Think about Your Activity
The activity you are doing in cold weather makes a huge difference on what clothing your neck and head will call for. Some activities factor in significant wind, others put you in conditions that are unpredictable, while others are in a much more controlled environment. Here are a few things to consider for some more common activities.
- Running requires warm, thermal headwear as you likely will not be wearing a helmet, and a way to keep off your neck and out of your jacket. Given that you will not be moving at a high speed, your face is likely OK above 20 degrees. Below 20, and certainly below 10, you will want to cover your face as well. If you wear glasses, be sure your system does cause them to fog.
- Cycling calls for more certain warmth, and wind is a major factor. Riding at 15 or 20 miles per hour basically lowers the “feels like” temperature by 20 degrees. Windchill can be a factor, so you will want to think about minimizing exposed skin in addition to staying warm.
- Skiing needs can really vary. For cross country skiing, you will want to dress a lot like you would as you would running. As for downhill, you will need to factor in the wind and the fact you likely will have a helmet and goggles. The saving grace is that you usually are not skiing for more than a few minutes at a time, but you need to be ready for windchill as you would in cycling.
How to Keep Your Head Warm
You have heard it said for years that heat escapes through your head. That is not exactly accurate, but there is no doubt that if you are dressed well on the rest of your body, an covered head will lose lots of heat. The big questions to answer first are: a) How cold will it be, and b) Do you need to account for a helmet?
Runners can wear nearly anything that is snug and keeps the heat on your head. Cyclists will need to wear something thin that a helmet fits over. The main goal is to keep some thermal property on your head—the helmet will not. Downhill skiers, on the other hand, will often have a ski helmet which typically is all you need, unless it is abnormally cold (below zero).
- For runners, we really like the simple-but-effective UnderArmour ColdGear Infrared Storm. Reasonably priced at $30, it provides a thermal layer along with a very comfortable feel.
- For cyclists, we usually opt for the ultra-thin Manzella Powerstretch. It is a bargain and keeps your head moderately warm under a helmet.
- Another great all-around option is the Smartwool Beanie. It is warm enough to be great on runs, but thin enough so it can serve as an effective cycling hat under a helmet.
How to Keep your Face Warm
The face is a conundrum in cold weather. Things are exponentially simpler if you do not need to cover it, but your nose and ears are prone to frostbite so you can’t take any chances. Some runners opt for vasoline or other lubricant to keep a layer of protection between their skin and the wind, and others opt to cover it. Whatever the case, be sure that whatever you wear doesn’t cause your glasses or goggles to fog if you are a cyclist or skier.
- The classic way to keep your face warm is a balaclava. Of the bunch, we like the Smartwool Helmetclava. It is a substantial face-and-neck covering that fits perfectly under a helmet, but is also fine by itself.
- If you want to have a little more open area around the nose and mouth, REI’s Merino Wool Liner
will keep the cold away from your chin and ears but allow for a little more openness.
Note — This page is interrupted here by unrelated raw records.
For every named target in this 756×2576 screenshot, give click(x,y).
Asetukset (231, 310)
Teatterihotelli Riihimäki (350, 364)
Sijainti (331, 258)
How to Keep your Neck Warm
How many times have we started on a run, only to realize in the first minute “my neck is cold.” This is a common complaint of runners, cyclists, and skiers alike. An uncomfortable neck not only makes you feel colder, but it can also allow wind to sneak in under your cycling or running jacket. A balaclava, as noted above, works great, otherwise a neck gaiter is the answer.
- The Under Armour ColdGear Windstopper Neck Gaiter is in the style we like. It is long enough to be highly versatile, but soft enough so it can either be scrunched all around the neck or pulled up to cover your chin and mouth.
- The Smartwool standard neck gaiter is another great choice for active folks, providing a
good combination of comfort and warmth. This too is the “new” kind of gaiter, not the old bulky kind we all used to wear.
More Winter Running Advice
We know that keeping your head, neck, and face warm is only part of the equation. We would also recommend you check out our articles on winter running jackets in order to keep your torso and core warm. We did a piece focus on thermal running tights, those tights specifically made for cold weather activity. And who can forget about the fast-freezing hands. Keep those fingers warm with our newest piece on running gloves.
With the right gear, there is no reason you can’t enjoy those sunny winter days as you get ready for your next race season, or take to the slopes as you enjoy the snow.